You observe that our day begins at eight. When we came first to Arcady we said we would breakfast at half-past eight. We tried the plan for a month. It was a dead failure. Jemima never kept true to the minutes. We found ourselves slipping into nine o’clock; that meant ruin. It must either be eight o’clock, or the financial bottom of the establishment would inevitably drop out. So eight o’clock it is and shall be.
At eight o’clock, accordingly, on this particular morning we went down as usual to the library—and, I am bound to say, we were just a little depressed, because we had made up our minds that no postman in England could bring us our bag this morning. To our immense surprise and joy, there were the letters and papers lying on the table as if it were Midsummer Day. The man had left the road, tramped along the fields which the howling wind had made passable. There were nine letters. When I see what these country postmen go through, the pluck and endurance they exhibit, the downright suffering (i.e., it would be to you and me) which they take all as a part of the day’s work, and how they go on at it, and retire at last, after years of stubborn jog-trotting, to enjoy a pension of ten shillings a week and the repose of acute rheumatism consequent upon sudden cessation from physical exertion, I find myself frequently exclaiming with the poet,—
πολλὰ τὰ δεινὰ κ’ οὐδὲν ἀνθρώπου δεινότερον πέλει.
Many the wonderful things that be, but the wonder of wonders is—Man!

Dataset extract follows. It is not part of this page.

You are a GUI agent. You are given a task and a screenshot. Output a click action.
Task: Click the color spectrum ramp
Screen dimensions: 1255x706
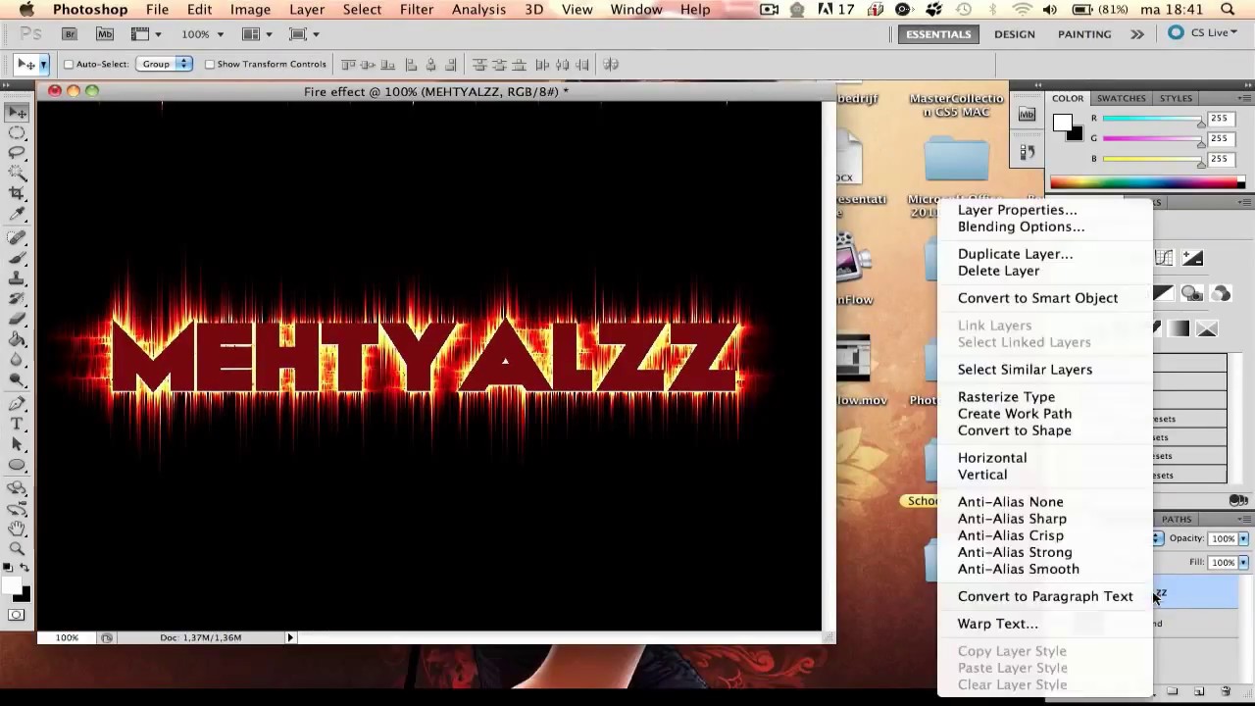tap(1144, 182)
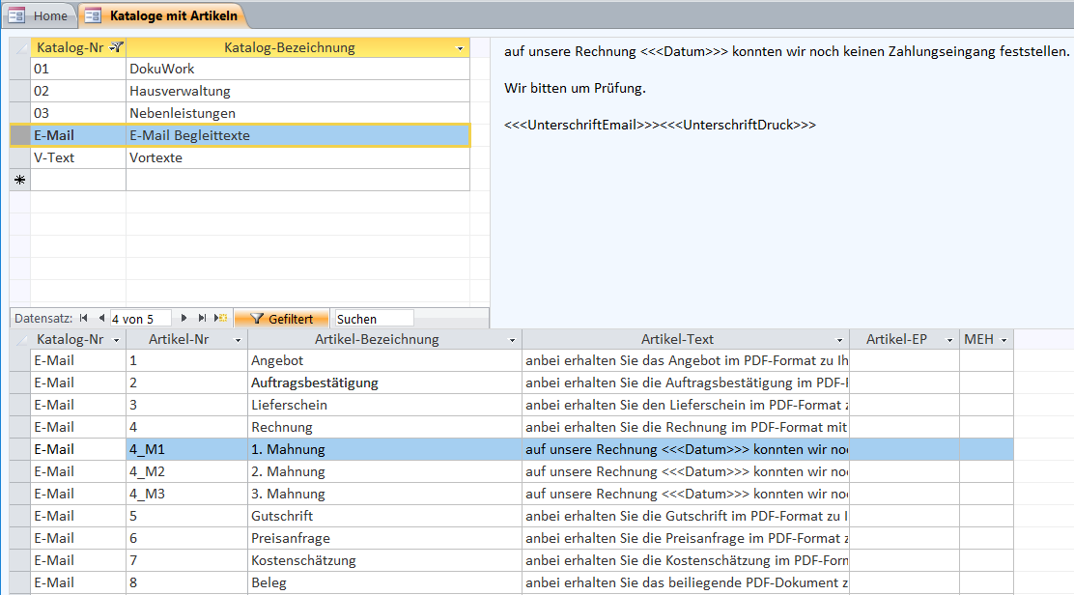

Now it will be a surprise, perhaps a very great surprise, to some of my genuine town friends, to learn that even a country parson—who after all is a man and a brother—gets pretty much the same sort of letters that other people do. He gets offers to assign to him shares in gold mines; offers of three dozen and four, positively all that is left, of that transcendental sherry; offers to make him a life governor of the new college for criminals; invitations to be a steward at a public dinner of the Society for Diminishing Felony; above all, he gets some very elegant letters from gentlemen in very high positions in society offering to lend him money. I do verily believe these scoundrels, who invariably write a good hand on crested paper and express themselves in a style which is above all praise, are in league with one of my banker’s clerks. How else does it happen that, as sure as ever my account is very low and that I am in mortal terror lest my last cheque should be returned dishonoured, so sure am I to hear from one of these diabolical tempters? There’s one scarlet Mephistopheles who must know all about my financial position. How else could he have thought of sending me two of his gilt-edged seductions in a single week just when my banking account was overdrawn? It is absurd to pretend that he keeps a medium.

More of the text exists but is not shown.